Copyfind

Copyfind is an open source windows-based program that compares documents and reports similarities in their words and phrases. It is free and available to anyone. It is licensed under the Gnu Public License, which basically means that you can do whatever you like with it except to try to sell it to someone else.

Download Copyfind 4.1.5 Executable
Download Copyfind64.4.1.5 64-Bit Executable

Unlike most modern software packages, Copyfind is a single executable file. You don’t install it, you just run it. Simply click on the link to download the executable file. If you’re running a 64-bit version of Windows, you can select the 64-bit executable, which runs about 10-20% faster than the 32-bit version. Place that file in a convenient location and execute it from the command line.

I haven’t yet written instructions for using Copyfind. Instead, I have posted an example and a commented script to feed to it at:

Sample Script

The script uses my collection of Shakespeare Sonnets, which you can obtain as a zip file at:

Sonnets

To try out Copyfind, the script, and the Sonnets, please open the zip file of Sonnets and copying them into a new folder (Copyfind can’t read the zip file, it needs the Sonnets unpacked). Then put Copyfind.4.1.5.exe (or Copyfind64.4.1.5.exe) and script.txt in the same folder. Edit the script.txt file so that the folders are all correct (at present, they include “Louis Bloomfield” in the path names, which obviously won’t work for you).

When you have the script.txt file spruced up, run the command window or the window powershell and “cd” to the folder containing Copyfind and the script. Then execute:

Copyfind.4.1.5.exe < script.txt

or

Copyfind64.4.1.5.exe < script.txt

Copyfind should run and should read from script.txt. It ought to compare the Sonnets in two different ways and generate a report.
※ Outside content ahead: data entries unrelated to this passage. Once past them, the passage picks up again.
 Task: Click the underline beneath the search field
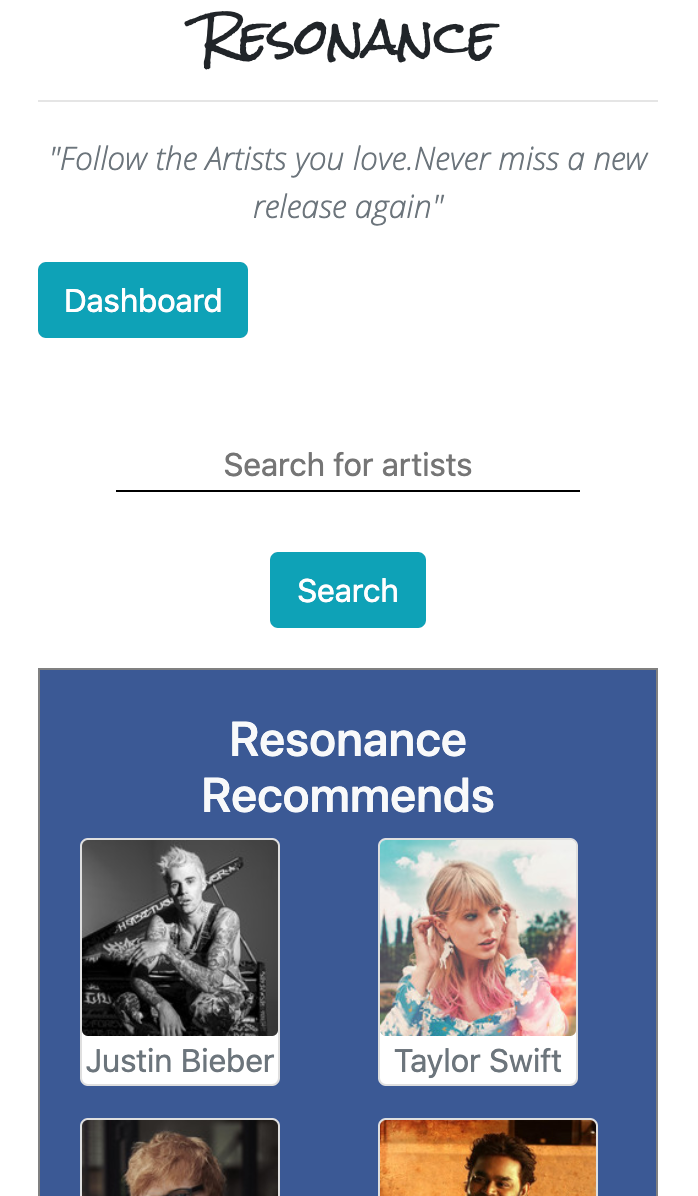(348, 491)
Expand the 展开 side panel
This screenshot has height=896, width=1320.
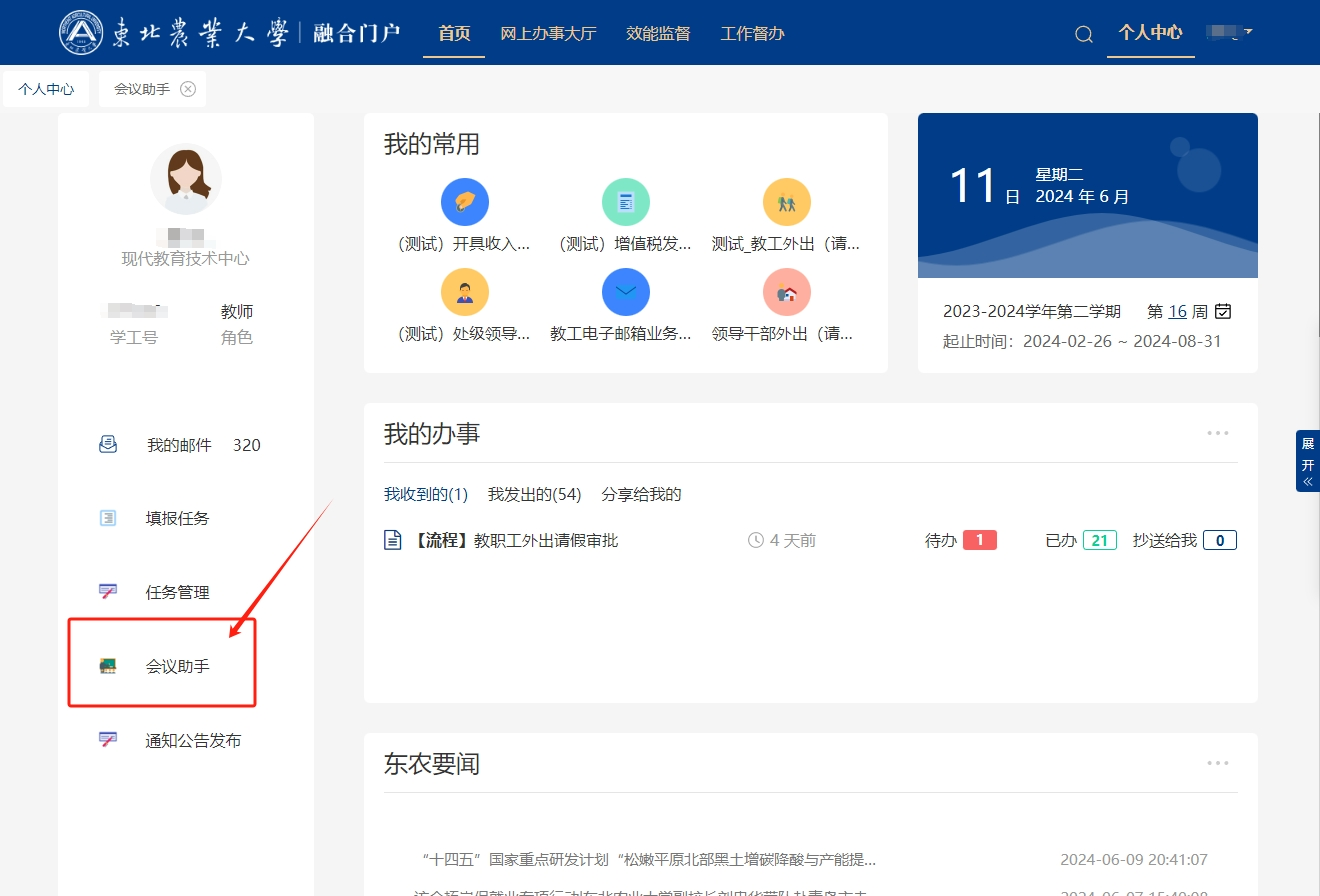[1307, 462]
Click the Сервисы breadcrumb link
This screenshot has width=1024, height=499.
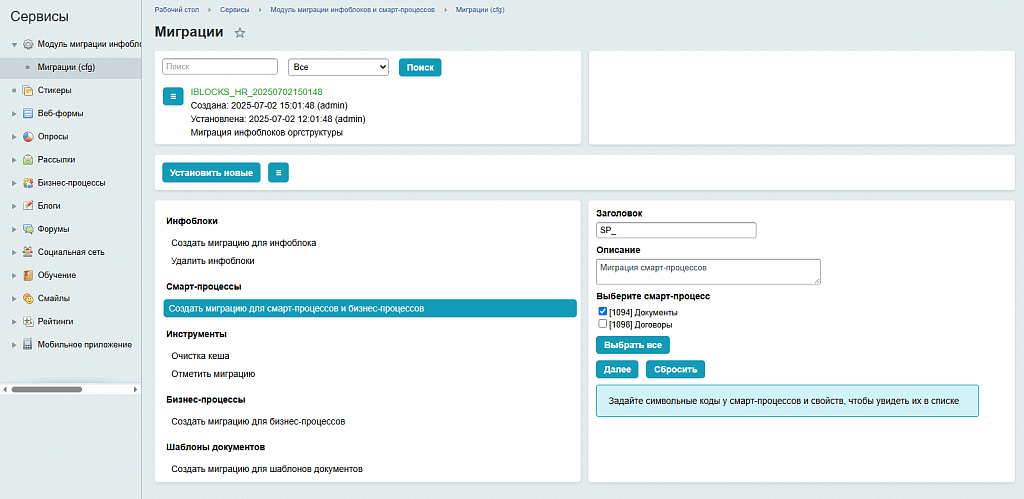(x=235, y=9)
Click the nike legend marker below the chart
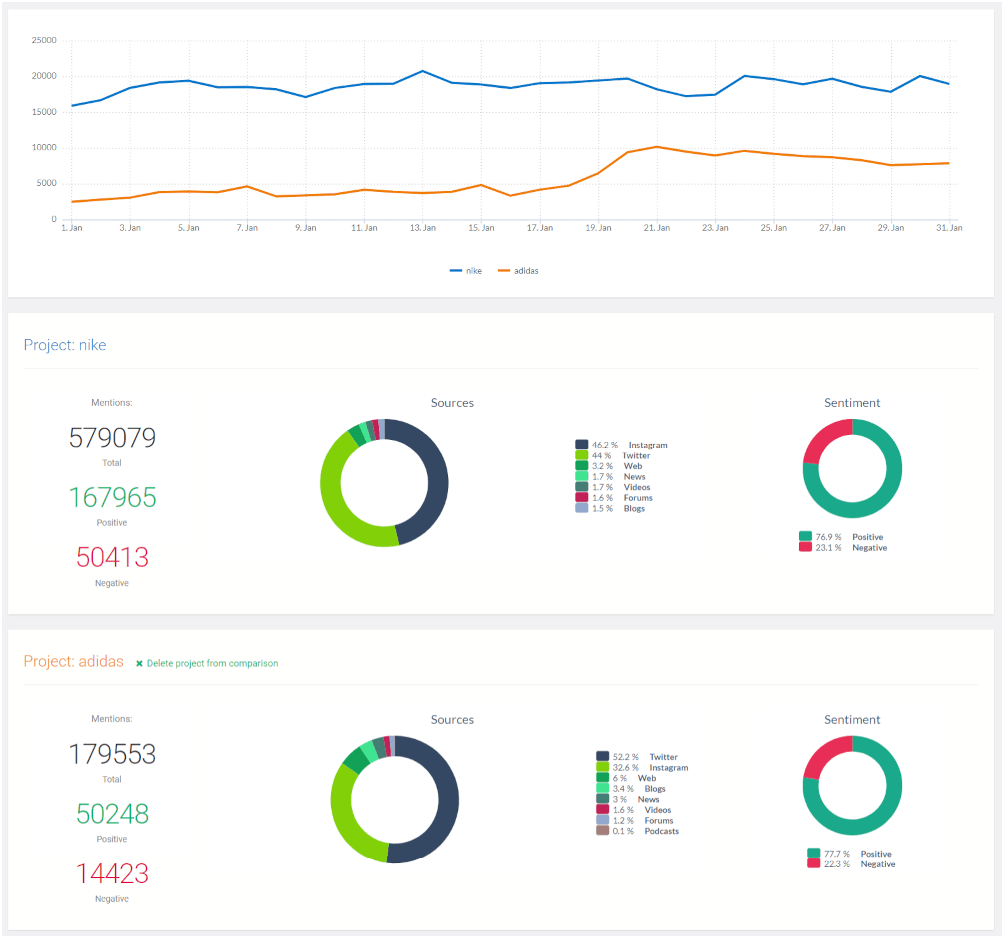The image size is (1008, 938). coord(457,270)
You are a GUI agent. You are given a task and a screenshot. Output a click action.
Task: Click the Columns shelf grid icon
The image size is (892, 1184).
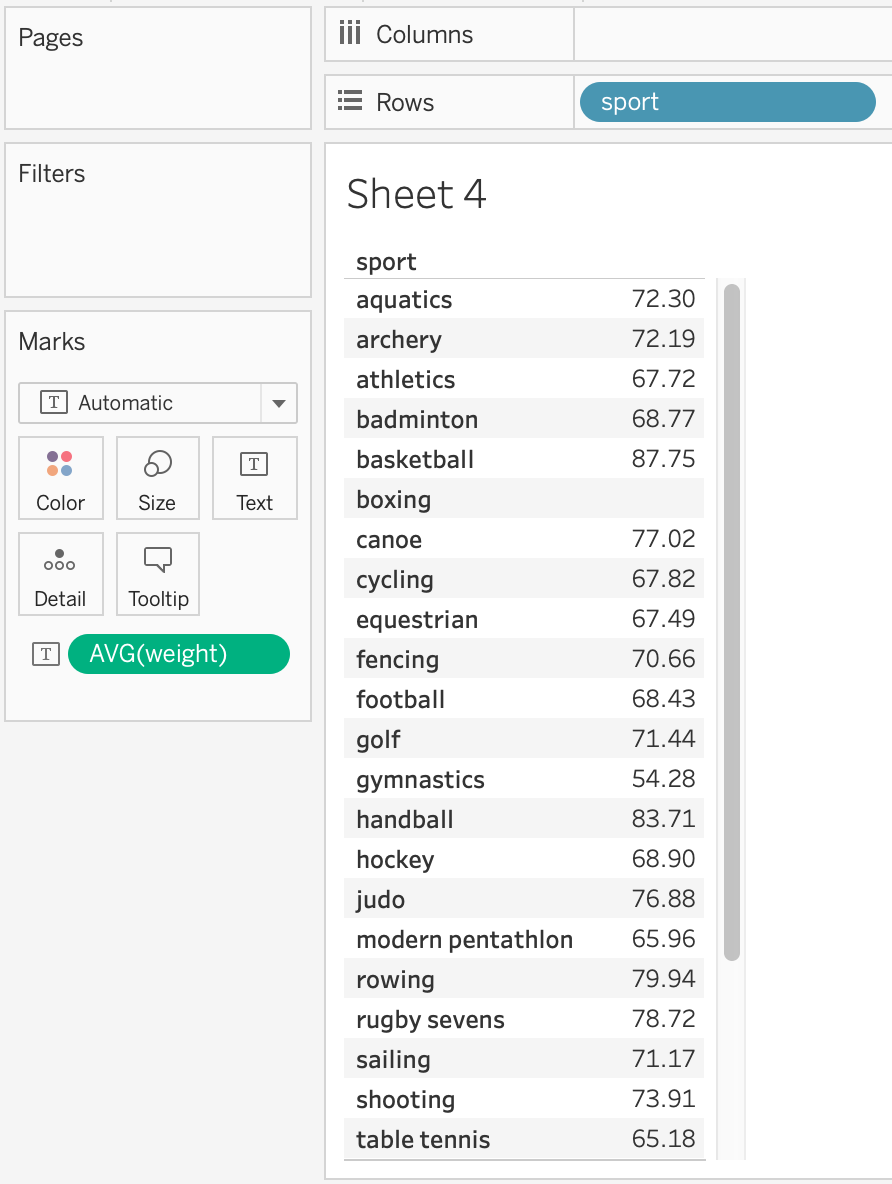point(349,34)
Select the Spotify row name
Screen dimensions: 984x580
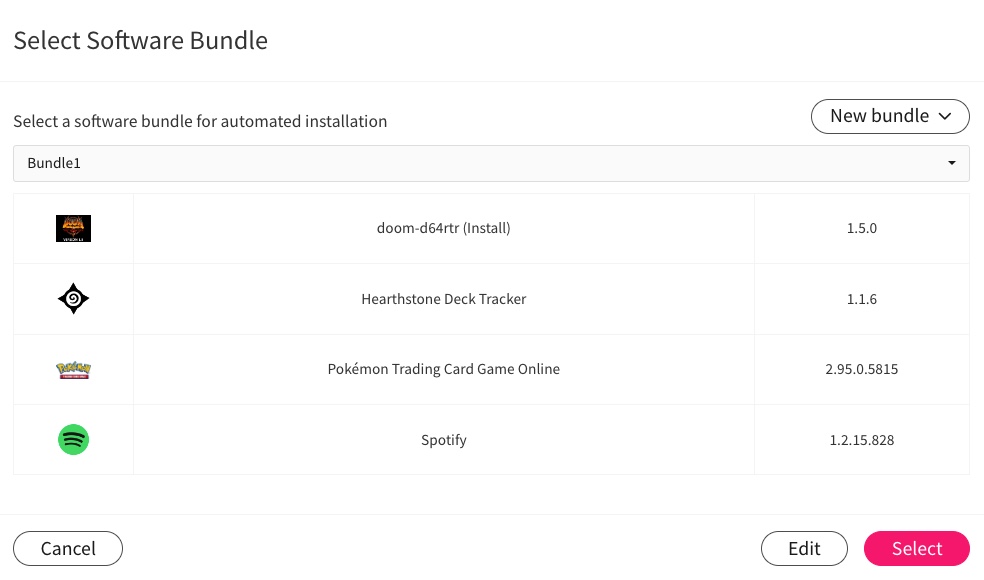(444, 440)
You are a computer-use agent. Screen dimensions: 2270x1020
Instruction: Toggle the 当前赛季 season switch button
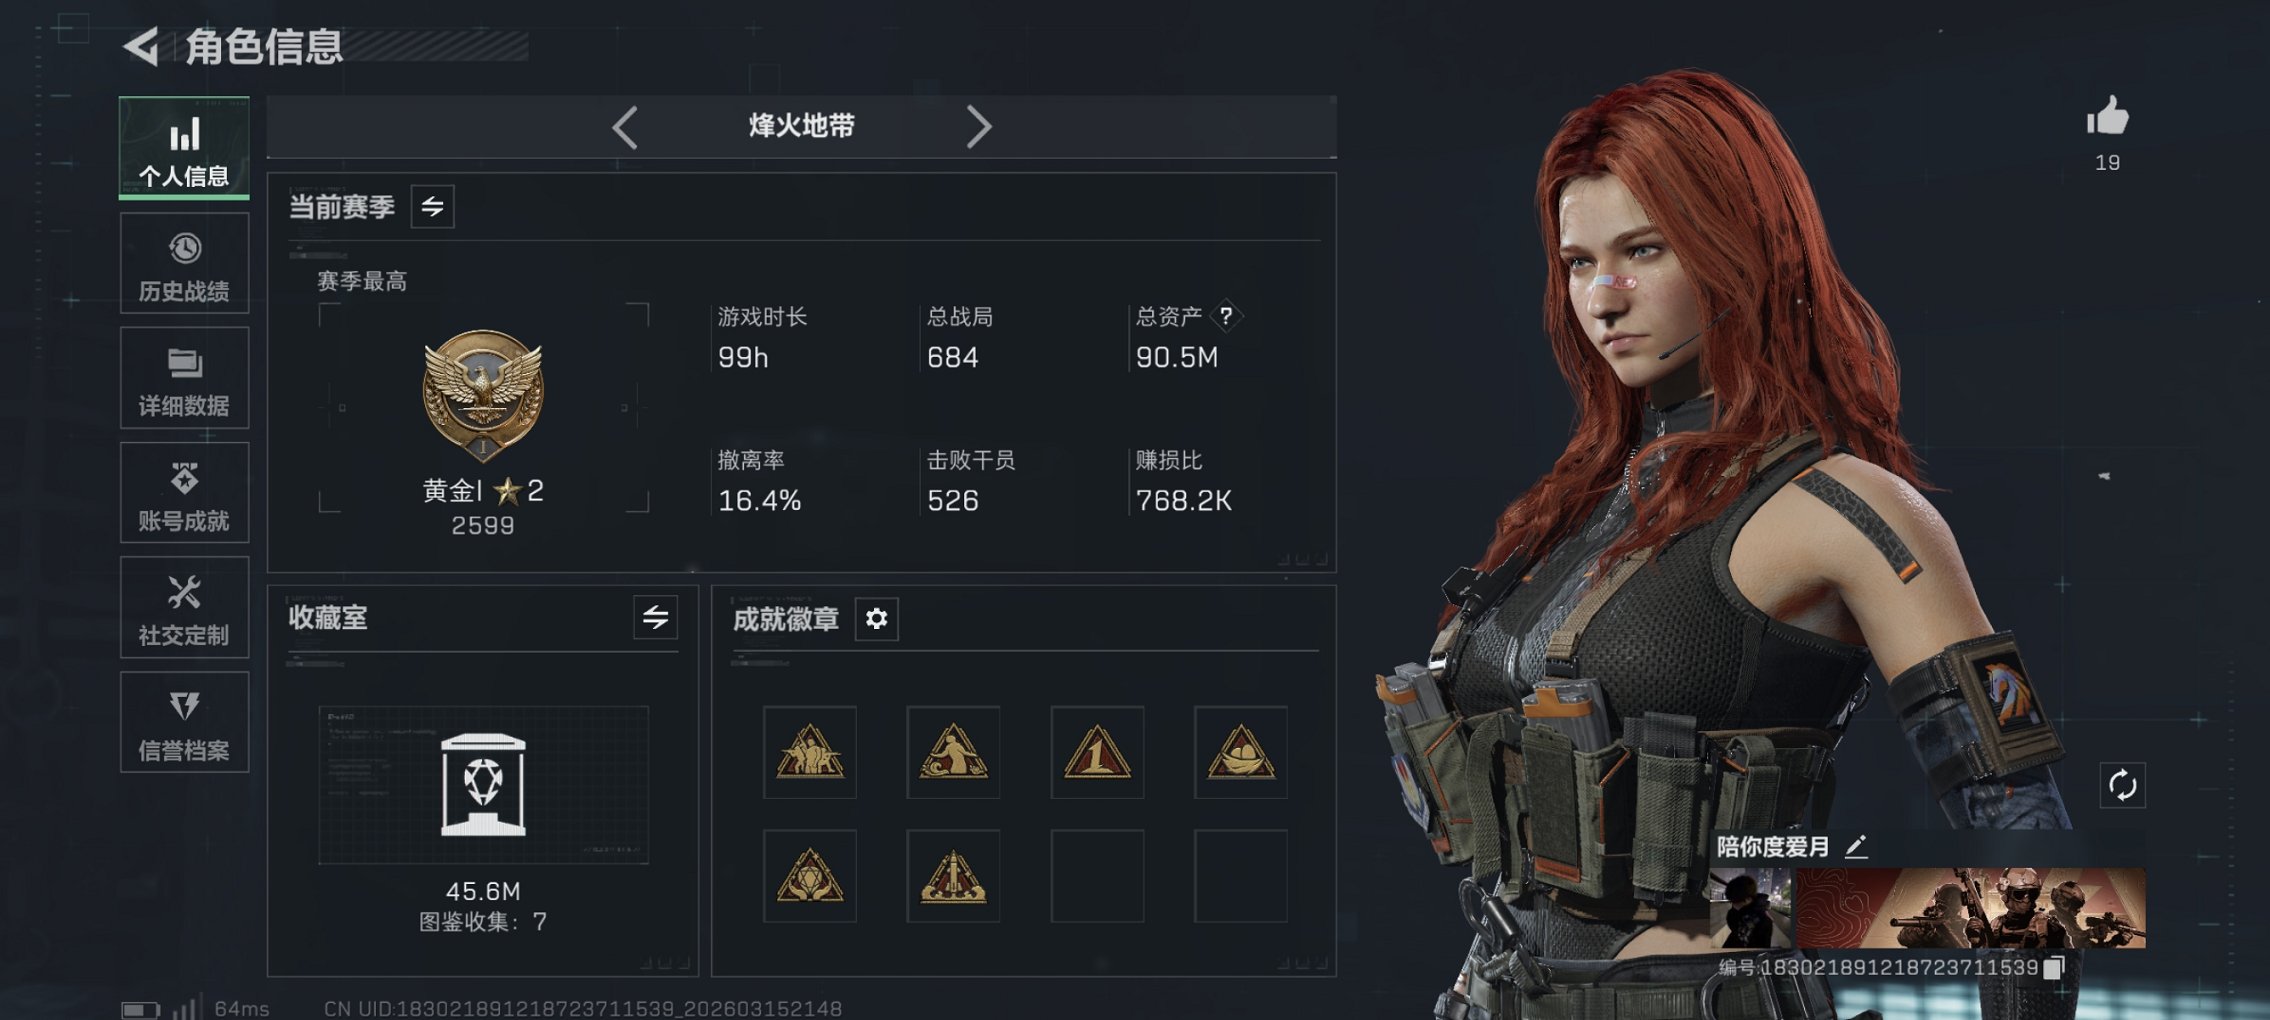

Once you’ve got it working, you can start tinkering with different scripts. You can load documents individually or in folders into groups 1, 2, 3, … and then compare those groups against one another or internally. When you’re done with a collection of documents, run the “Done” command and you can begin again fresh. Each time you start fresh, you can specify a different reporting folder. You should be able to automate comparisons to run for hours or days without your intervention. You can either use one giant script file and feed it to Copyfind by hand, or you can write a program that calls Copyfind many times and feeds it a different script each time.

Download Copyfind 4.1.5 Source

As open source software, you’re welcome to tinker with Copyfind to add features or make it behave differently.

10 thoughts to “Copyfind”

  1. Thanks for this wonderful programme! Have just begun my first ‘big run’ of documents (50000) for my newspaper reprint project. It’s a few days in now and says its up to 750000000 of -650000000. It occurs to me that this ‘flipping’ over into the negative is because the int variable you are using is signed. Just wondering (I can’t tell from your code) will this negatively affect the results? Overwriting entries or some such thing? Thanks! -MHB

    1. What an interesting question! I don’t think that the counting process has any connection with the comparison process, so it should continue without trouble. I’ve got my fingers crossed. In any case, I should edit the code to allow for 64-bit signed integers and check for any other situations in which enormous values could cause trouble.

      Lou

    2. I’ve taken a look at the code and it looks like it’s purely a reporting problem. The comparison count and the total comparison value are both stored in c++ variables of type “int” You have overflowed them. In the next update, they’ll both by c++ type “long long” (64-bit integers), so it will be a real challenge to overflow them.

      Lou

  2. Hi,

    Im trying to compare an essay to a number of excerpts from different sources. it seems that once a phrase has been matched it won’t match again. in one of the sources there is the phrase “mixed-sex schooling” – copyfind has underlined one example of this phrase in the essay, but not the second instance when the exact same phrase was used again. Can u please help as this is a small problem in an otherwise invaluable programme.

    1. At present, the software marks each matching phrase and doesn’t consider that same copy of the phrase again. I mean to develop the software to allow it to find internal redundancies, but I just haven’t had time. I’m under so much pressure to publish or perish, that I have had to let this work sit. Modern higher education is a strange thing, but I can’t fix it and just have to try to survive.

      Lou

      1. Hi Lou, thanks for the reply – I feel your pressure 🙂 No worries, it’s a small problem that I can easily work around. Thanks once again for your excellent software – there is nothing else like it!

  3. Dear Lou,

    Your program is great, thanks for sharing it. I use it both for teaching and for my research in political communication science. However, it seems that something has gone wrong with the links to download the software (both WCopyfind and Copyfind)?

    Best regards,
    Pauline

    1. I updated my cloud server and broke a variety of things. Specifically, I enhanced the security for web access and made it impossible to download executable files. I approve of that change, knowing how often friends and family have been victimized by executable files off the web. Therefore, instead of poking holes in the new security, I wrapped each executable up in a zip file. Please try downloading the software again — it should arrive as a zip file and you’ll have to extract the executable. Safety first!